Shuhab Khan, an associate professor in the department of Earth and atmospheric science at the University of Houston, said faults in The Woodlands likely formed by one of three ways: through sedimentation, salt deposits and subsidence.
“[The faults] formed primarily because of the rivers bringing sediments into the area, and the sediments are moving toward the ocean,” Khan said.
Some faults, he said, are formed because of salt deposits in the Houston area.
“In the Houston area, there is a lot of salt, and salt has a lower density than water and tries to come up [to the surface] by itself,” Khan said. “So salt comes up and fractures the ground.”

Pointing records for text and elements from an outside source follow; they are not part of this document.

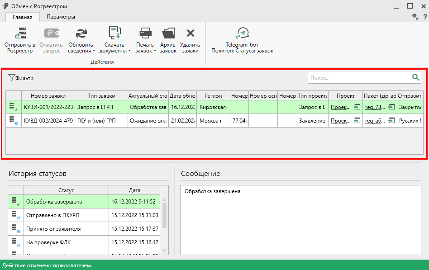The width and height of the screenshot is (429, 270).
Task: Open the project link in the first row
Action: (x=340, y=107)
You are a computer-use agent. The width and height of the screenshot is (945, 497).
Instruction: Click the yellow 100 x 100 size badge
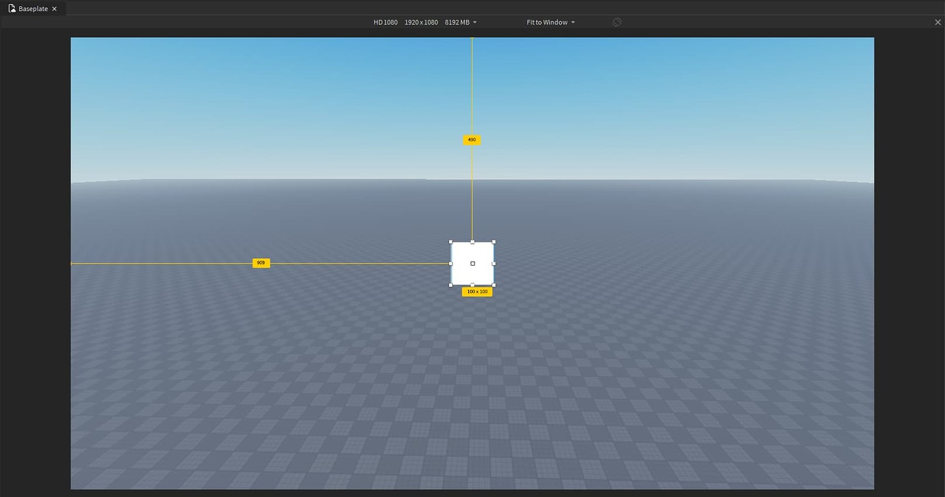[x=476, y=291]
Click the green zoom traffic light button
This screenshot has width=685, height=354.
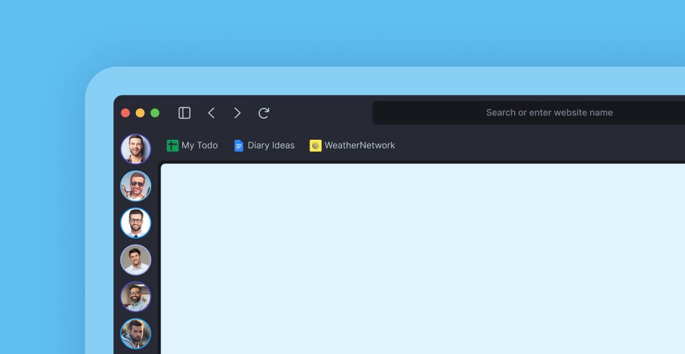point(155,112)
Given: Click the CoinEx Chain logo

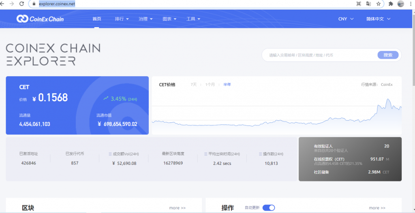Looking at the screenshot, I should (40, 19).
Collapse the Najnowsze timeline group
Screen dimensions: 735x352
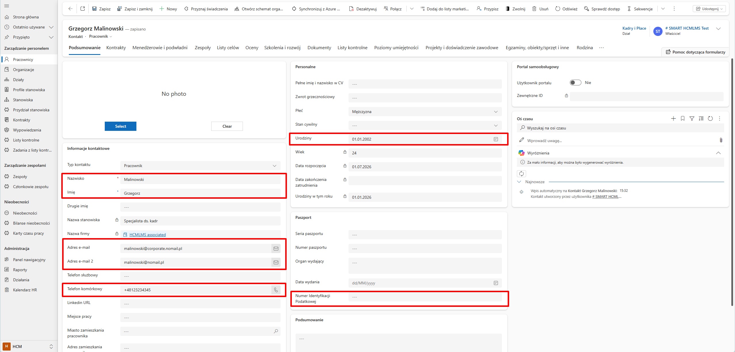[x=519, y=182]
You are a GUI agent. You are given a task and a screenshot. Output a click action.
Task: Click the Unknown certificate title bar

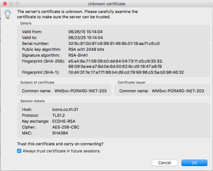point(106,4)
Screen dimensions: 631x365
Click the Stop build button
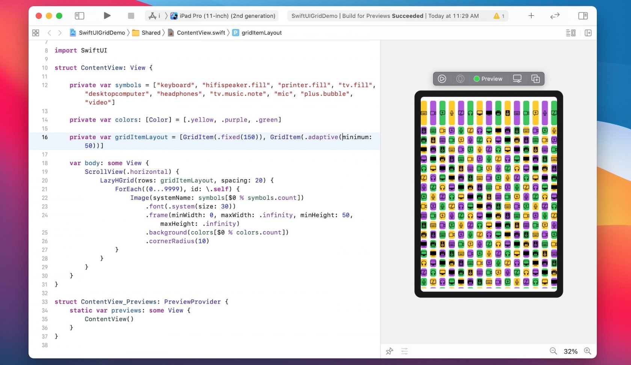131,16
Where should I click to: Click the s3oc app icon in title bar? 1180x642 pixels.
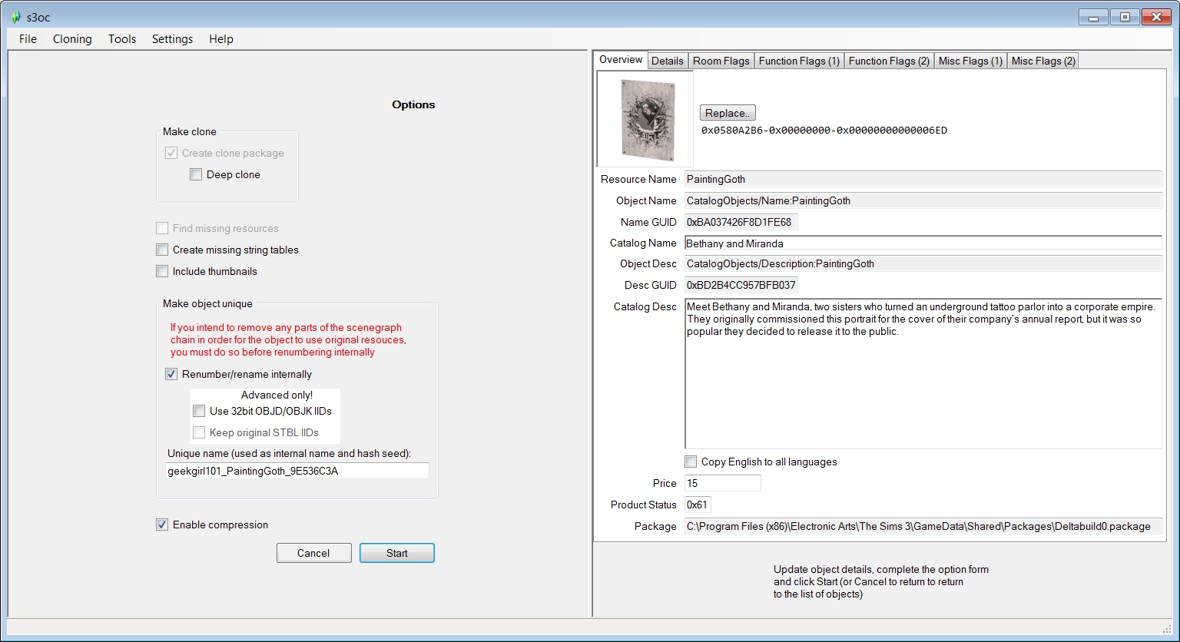[15, 17]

Subsidence is a result of increased groundwater usage. As more groundwater is pumped from below the Earth’s surface, fractures occur at ground level, Khan said.

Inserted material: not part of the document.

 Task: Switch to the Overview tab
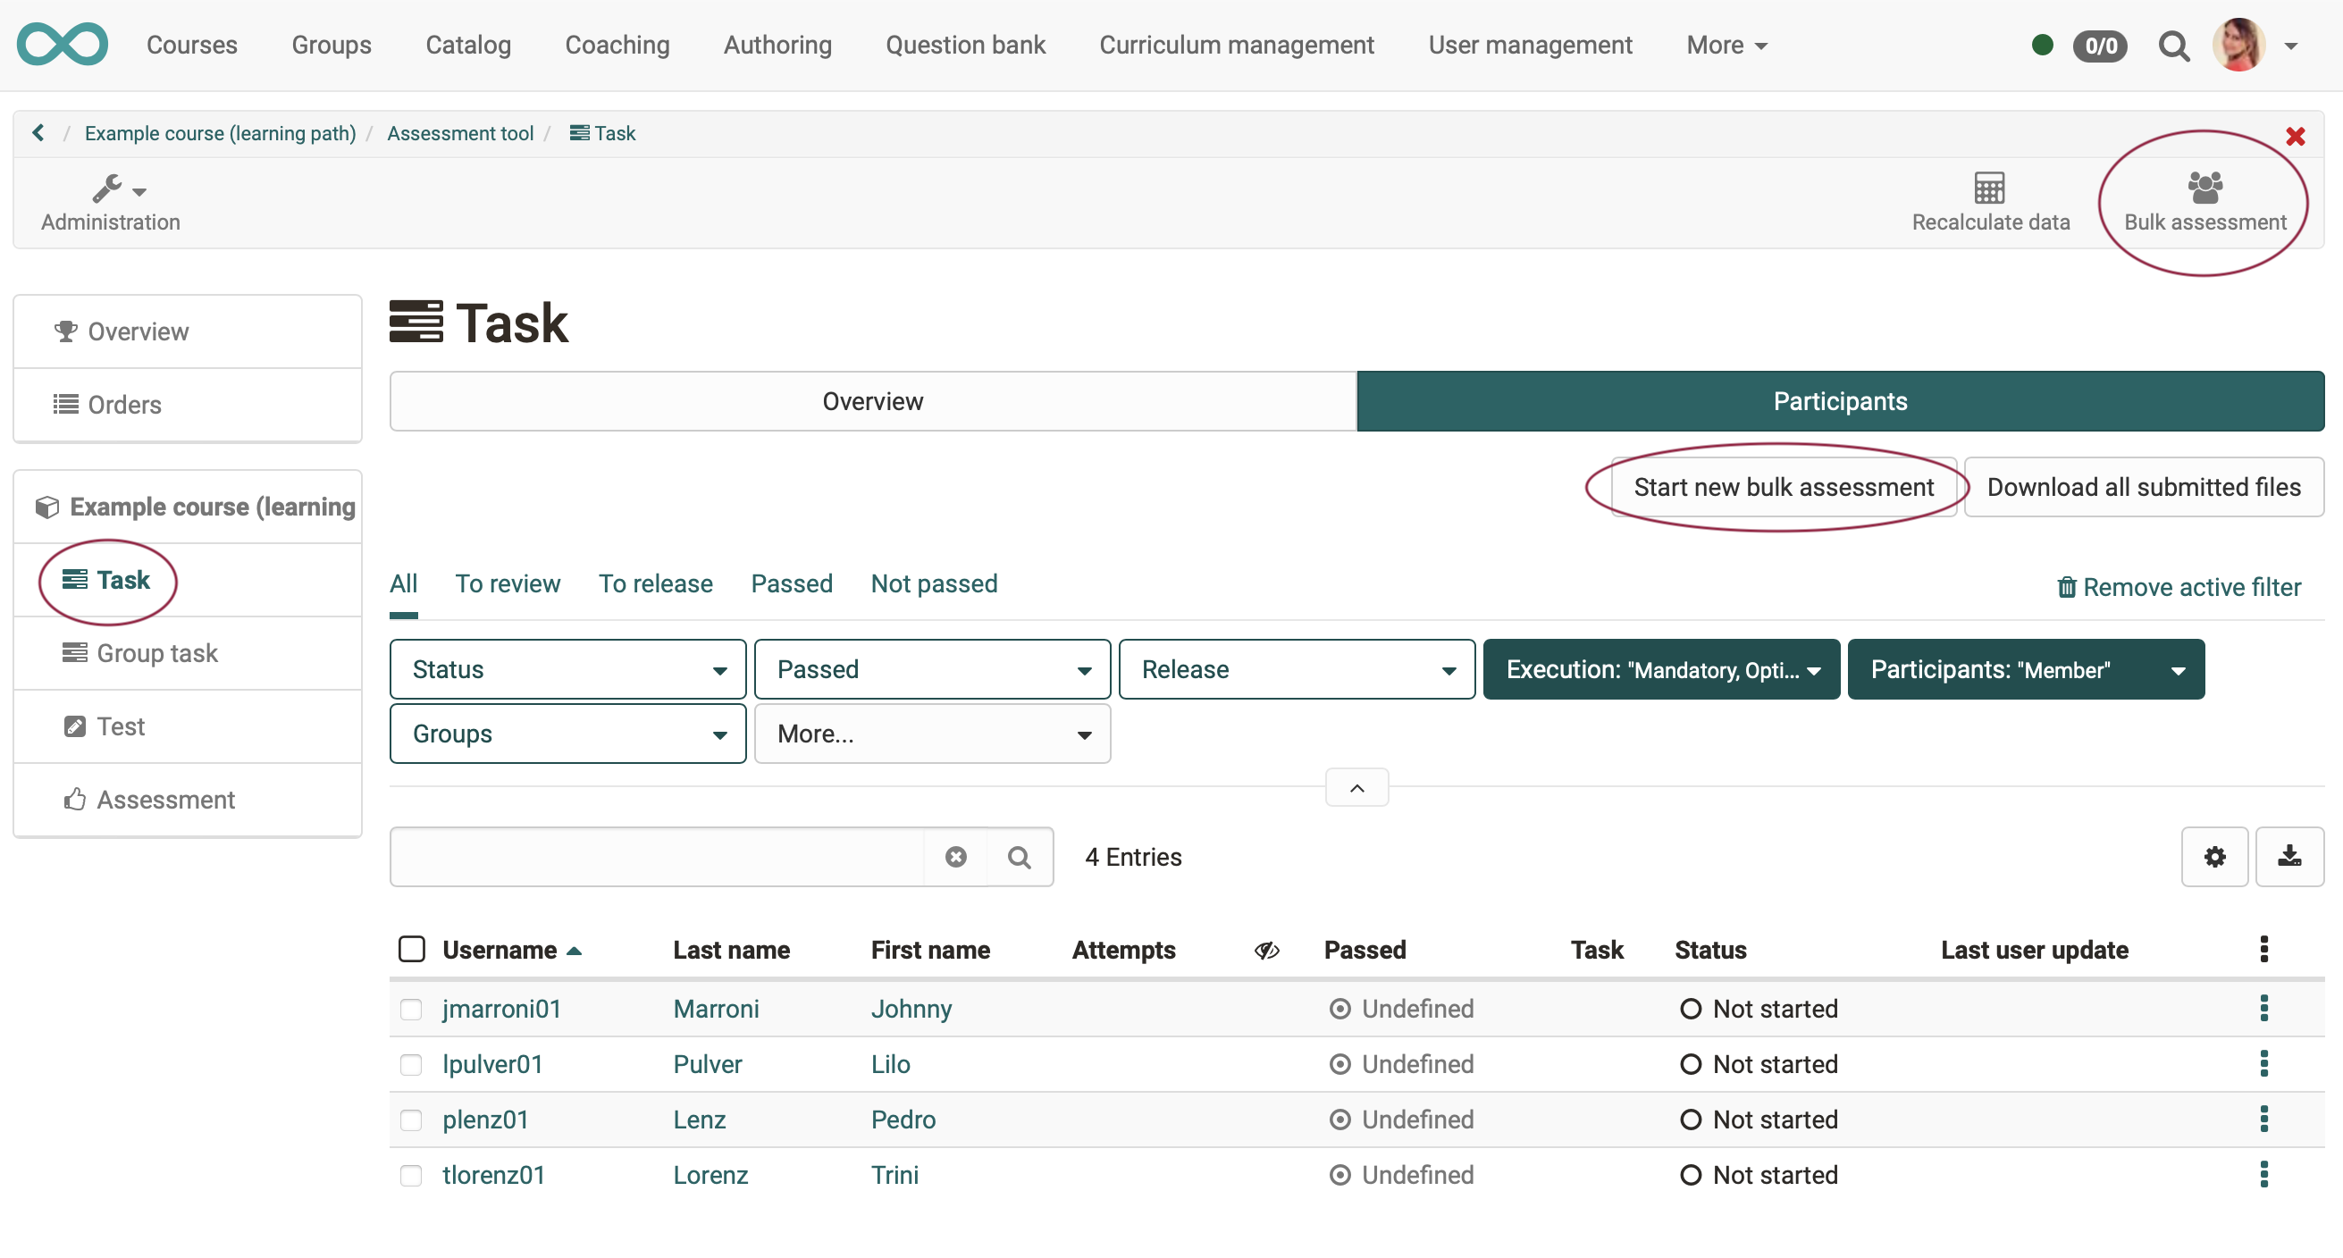[871, 400]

“In The Woodlands, primarily it’s the groundwater [that causes faults],” Khan said.
Fault lines in the Houston and Woodlands areas move an average of 1 centimeter per year, he said.
“That means that’s an average,” Khan said. “It may move 2 centimeters next year and after that it may not move at all. Not every fault is active.”
Michael Bowden, owner of Bowden Appraisals, said local faults typically have a negligable affect on property values.
“In most cases in this area the answer is zero, none,” he said. “However, if it’s an active fault line, and there are several of those around, it could have an affect on value.”